Supplied records section start
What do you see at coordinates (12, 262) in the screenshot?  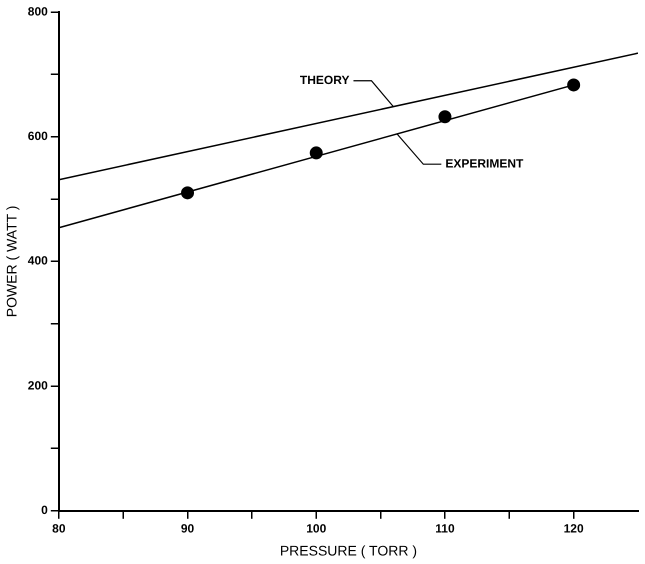 I see `y-axis-title: POWER ( WATT )` at bounding box center [12, 262].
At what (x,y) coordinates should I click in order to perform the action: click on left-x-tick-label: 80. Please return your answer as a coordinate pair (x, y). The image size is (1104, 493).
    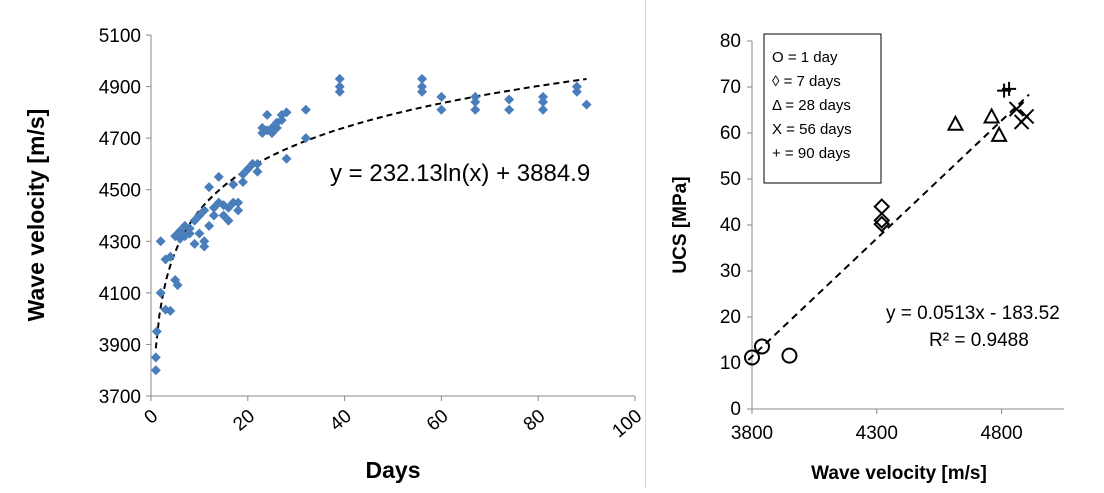
    Looking at the image, I should click on (535, 421).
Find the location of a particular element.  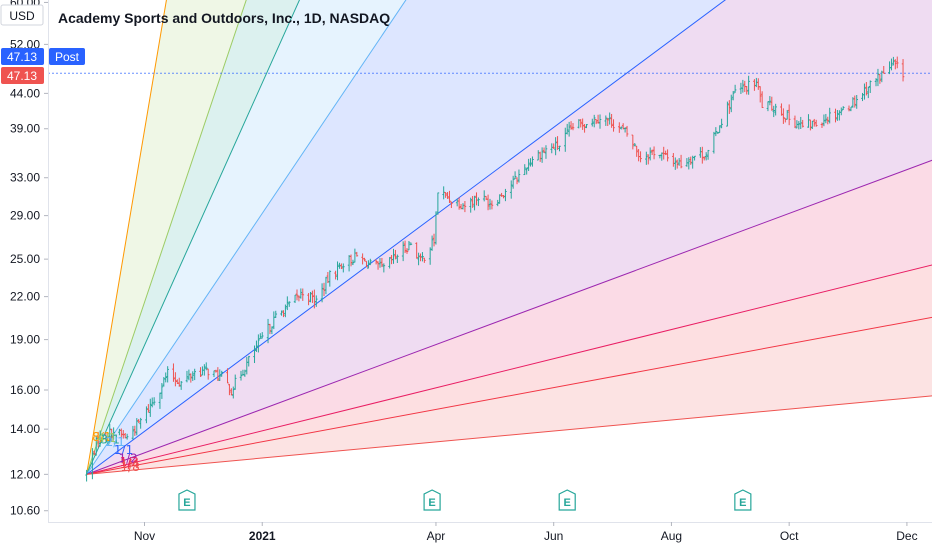

last-price-badge: 47.13 is located at coordinates (22, 76).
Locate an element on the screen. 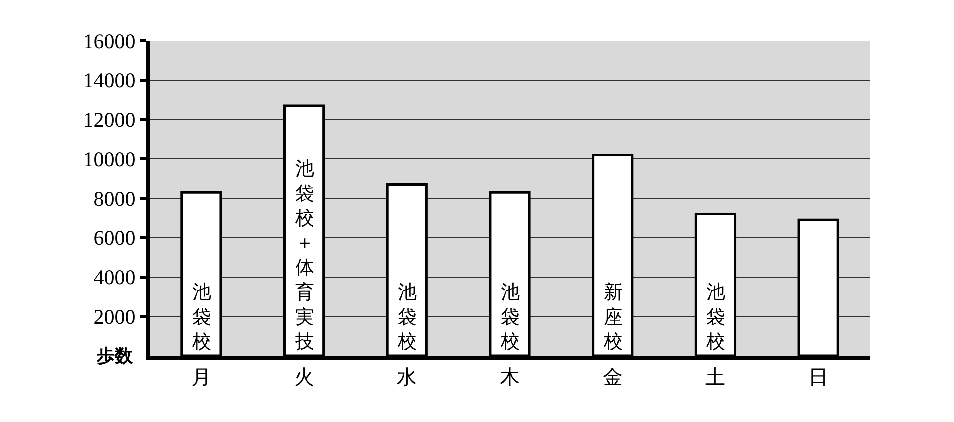 This screenshot has height=422, width=954. y-tick-label: 2000 is located at coordinates (115, 316).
Supplied records section end
### [Problem description]
Count the lines in the data above that contain the string "image", treating uppercase and lowercase as different, and reply with only the number.

### [Response to this exercise]
2